Hi, I have reproduced the results again and everything goes just as expected. Please make sure (1) you are using the version of miniImageNet containing original images, not the version containing pickle files; (2) you have fine-tuned the backbone with PN, i.e., set config_dict["is_test"] to False and config_dict["pre_trained_path"] to the pre-trained model. This concern comes from the 60 accuracy you report, which matches exactly with the test accuracy of the pre-trained model. Also, I notice that you report an accuracy of 76 for pre-trained model, which must be the 5-shot setting, instead of 1-shot. Please set test_shot in configuration and see accuracy on test set instead of val set. Hope one of these concerns could solve your problem.

Thx, I'll try that.

Hello, I find that the problem may be the pre-trained backbone. I directly use it(76 on val) to on test set, but with acc of only 55 for 1-shot, which is not 60 as you told.
I'm certain that I use the standard mini-imagenet with image size of 84, with three different set files.
Is there any wrong with my setting? I provide my config below, hope you can help me.
`def config():
config_dict = {}

#if training, set to False
config_dict["load_pretrained"] = False
#if training, set to False
config_dict["is_test"] = False
if config_dict["is_test"]:
    #if testing, specify the total rounds of testing.
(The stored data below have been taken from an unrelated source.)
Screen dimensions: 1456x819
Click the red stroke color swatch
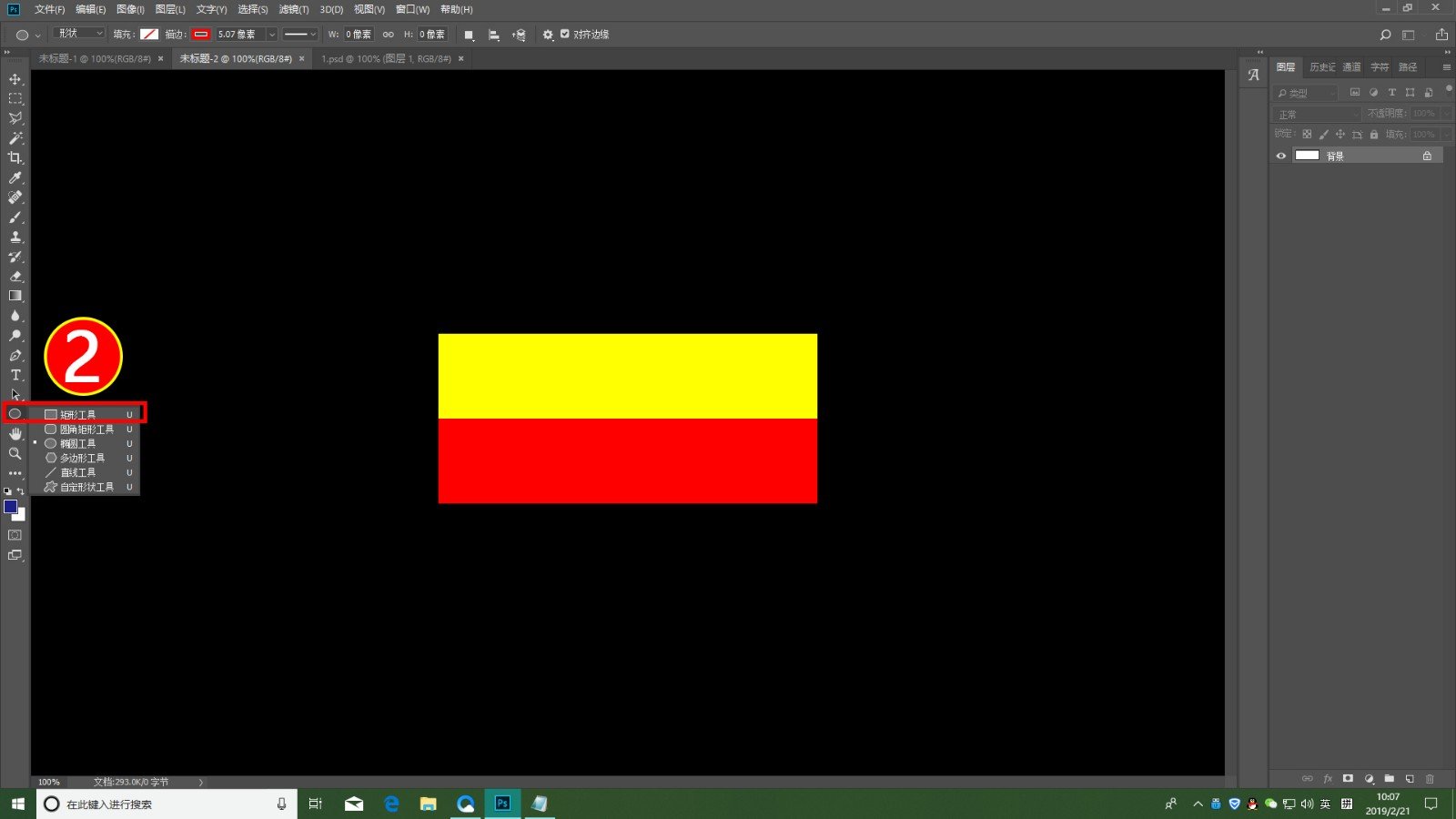(201, 35)
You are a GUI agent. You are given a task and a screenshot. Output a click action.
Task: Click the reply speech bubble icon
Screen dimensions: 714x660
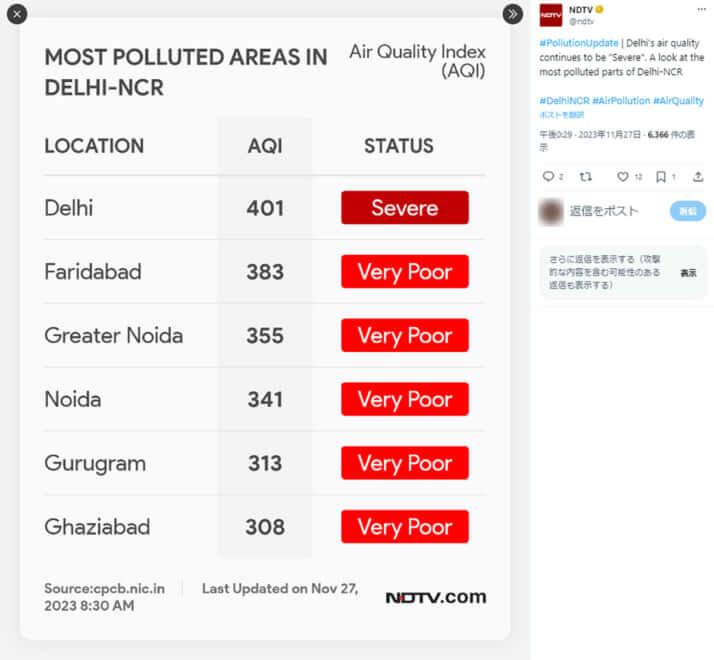(548, 176)
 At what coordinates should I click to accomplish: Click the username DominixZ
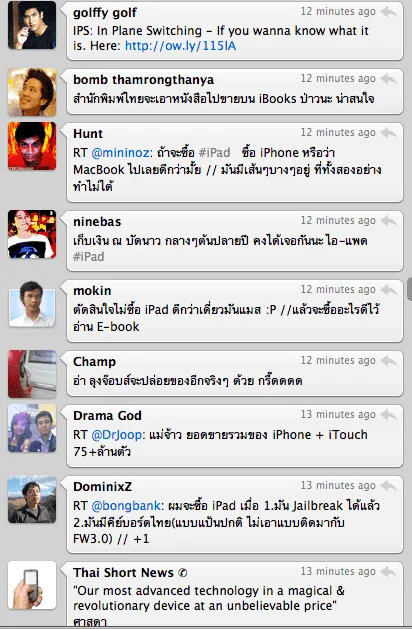click(x=102, y=487)
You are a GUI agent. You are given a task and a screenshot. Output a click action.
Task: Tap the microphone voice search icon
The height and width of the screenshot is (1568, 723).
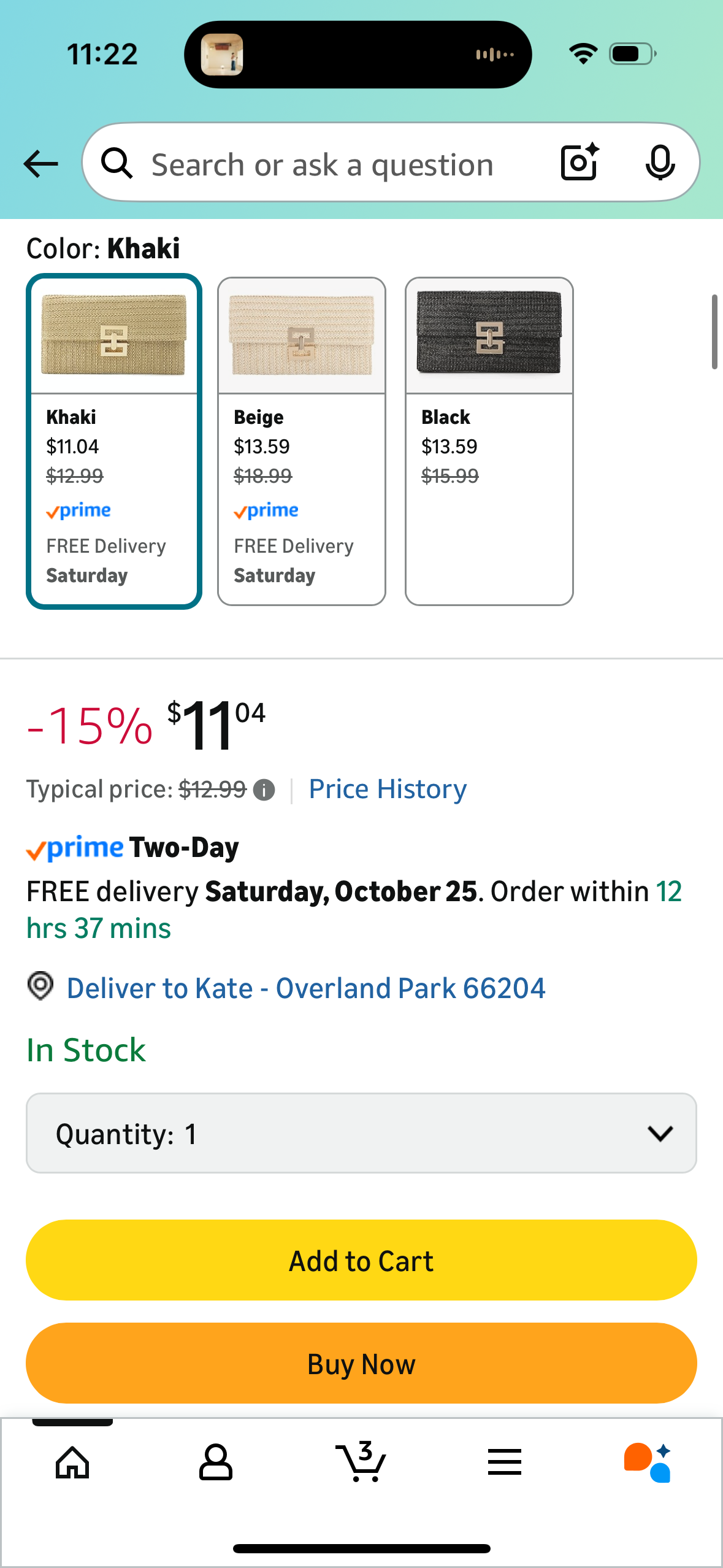660,163

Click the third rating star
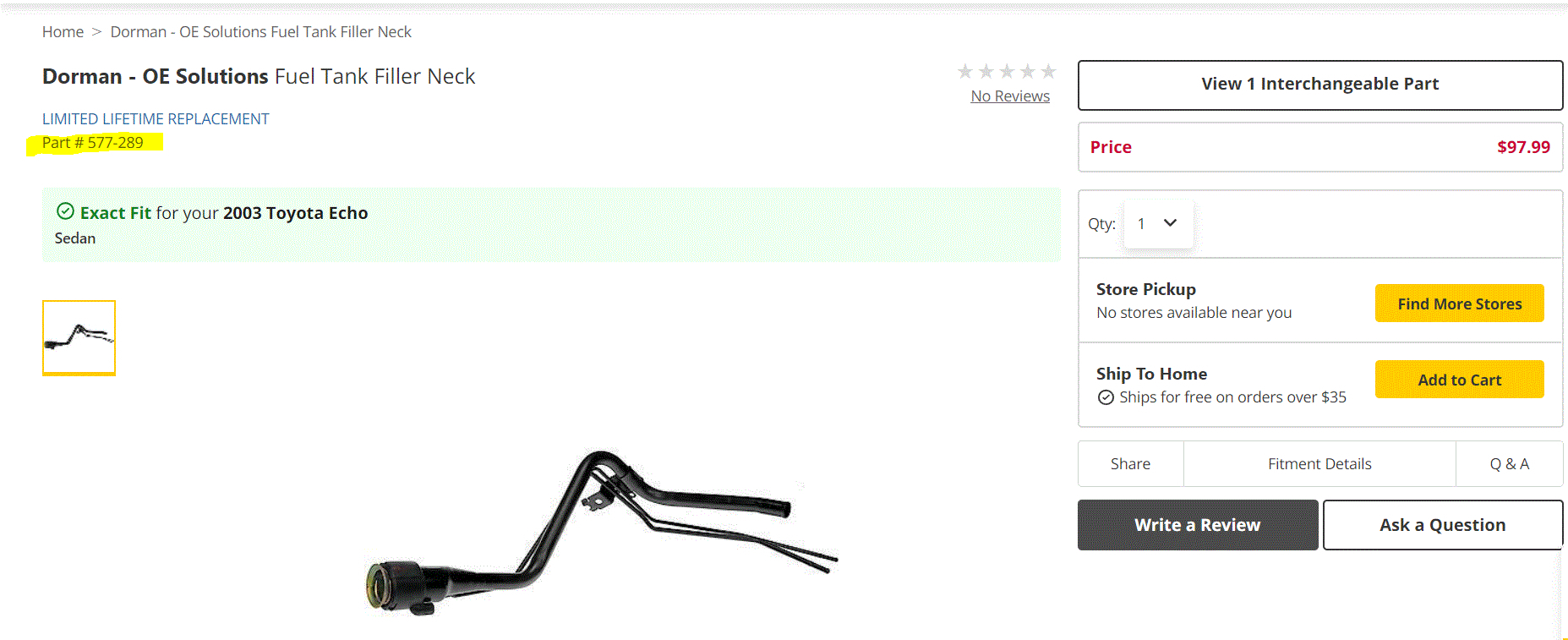1007,71
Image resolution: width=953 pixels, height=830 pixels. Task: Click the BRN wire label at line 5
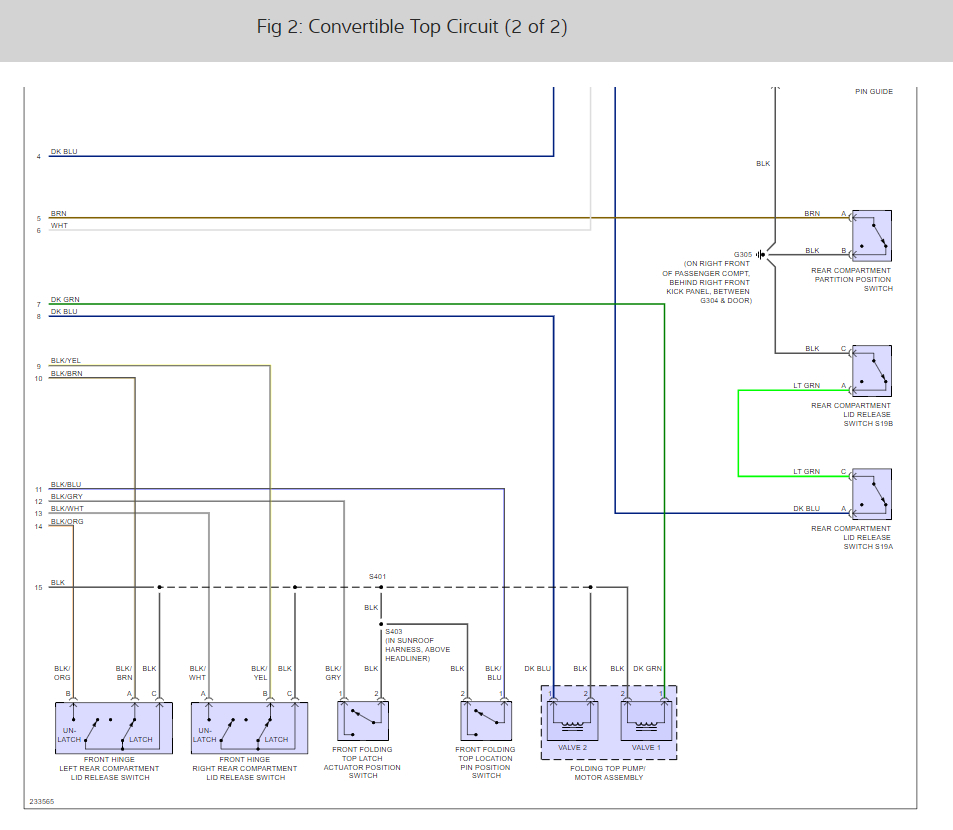(x=58, y=213)
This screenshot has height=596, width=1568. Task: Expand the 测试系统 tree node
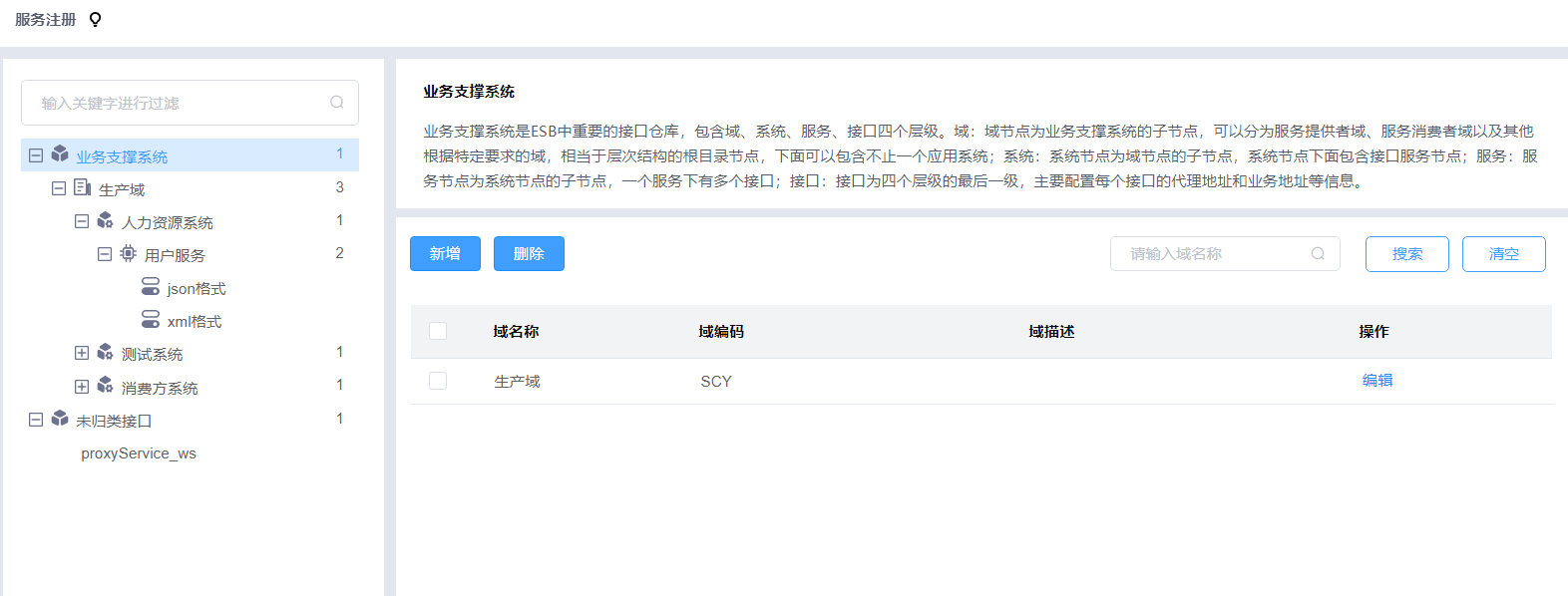click(x=82, y=353)
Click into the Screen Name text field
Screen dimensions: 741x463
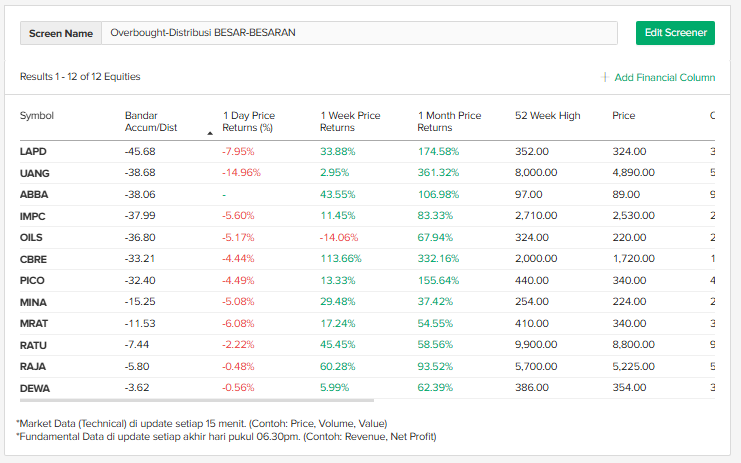coord(358,32)
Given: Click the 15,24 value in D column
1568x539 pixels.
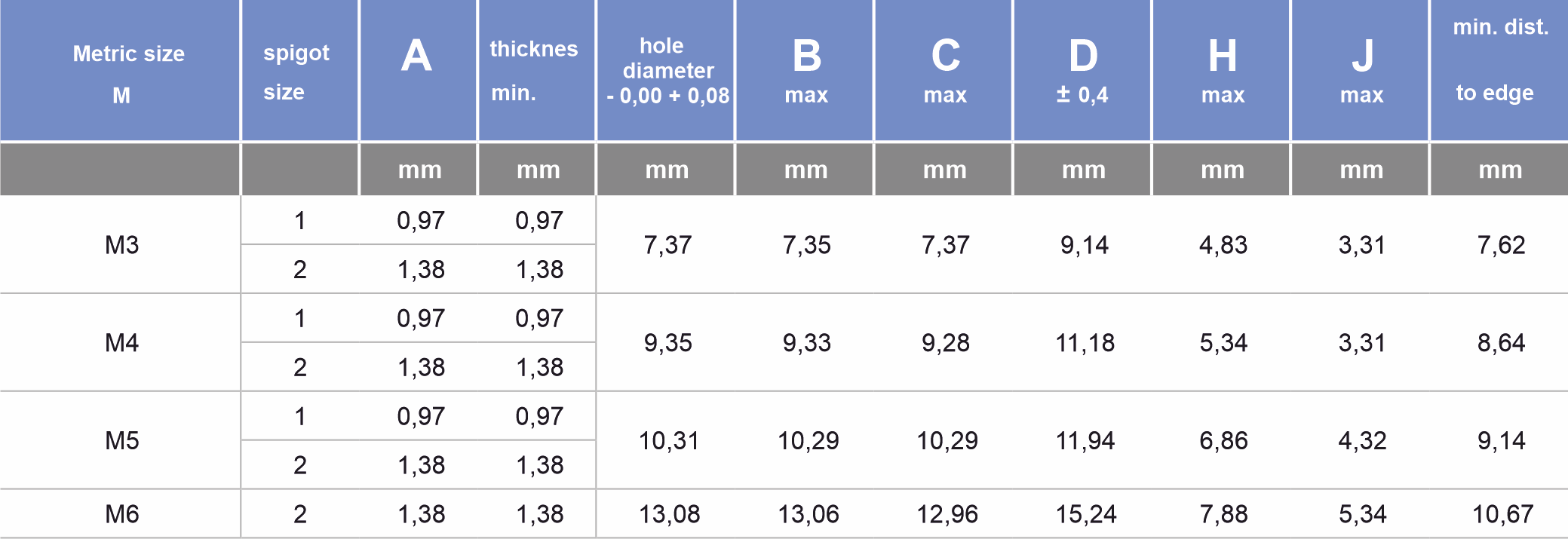Looking at the screenshot, I should (1085, 514).
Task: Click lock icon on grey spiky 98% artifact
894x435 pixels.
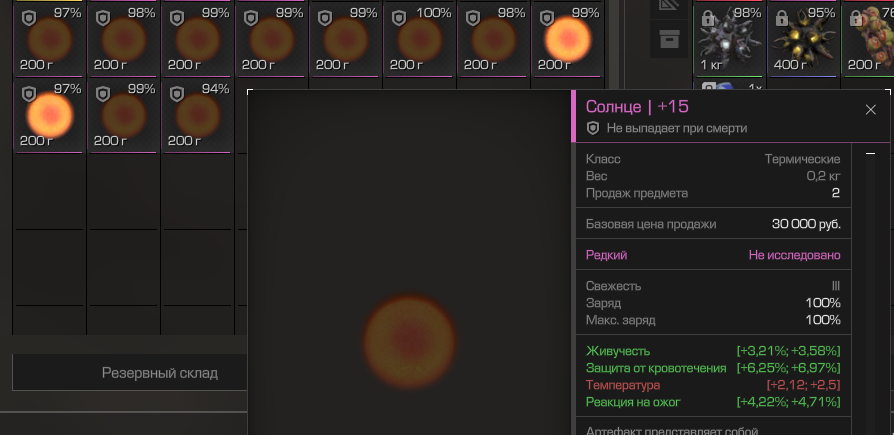Action: 708,19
Default: 5
    config_dict["num_test"] = 5
    config_dict["load_pretrained"] = True
    #specify pretrained path for testing.
if config_dict["load_pretrained"]:
    config_dict["pre_trained_path"] = "../results/CC/version_11/checkpoints/epoch=52-step=26499.ckpt"
    #only load the backbone.
    config_dict["load_backbone_only"] = False

#Specify the model name, which should match the name of file
#that contains the LightningModule
config_dict["model_name"] = "CE_pretrain"



#whether to use multiple GPUs
multi_gpu = False
if config_dict["is_test"]:
    multi_gpu = False
#The seed
seed = 10
config_dict["seed"] = seed

#The logging dirname: logdir/exp_name/
log_dir = "./results/"
exp_name = "meta_baseline_pretrain_new/first_ex"

#Three components of a Lightning Running System
trainer = {}
data = {}
model = {}


################trainer configuration###########################


###important###

#debugging mode
trainer["fast_dev_run"] = False

if multi_gpu:
    trainer["accelerator"] = "ddp"
    trainer["sync_batchnorm"] = True
    trainer["gpus"] = [2,3]
    trainer["plugins"] = [{"class_path": "plugins.modified_DDPPlugin"}]
else:
    trainer["accelerator"] = None
    trainer["gpus"] = [0]
    trainer["sync_batchnorm"] = False

# whether resume from a given checkpoint file
trainer["resume_from_checkpoint"] = None # example: "../results/ProtoNet/version_11/checkpoints/epoch=2-step=1499.ckpt"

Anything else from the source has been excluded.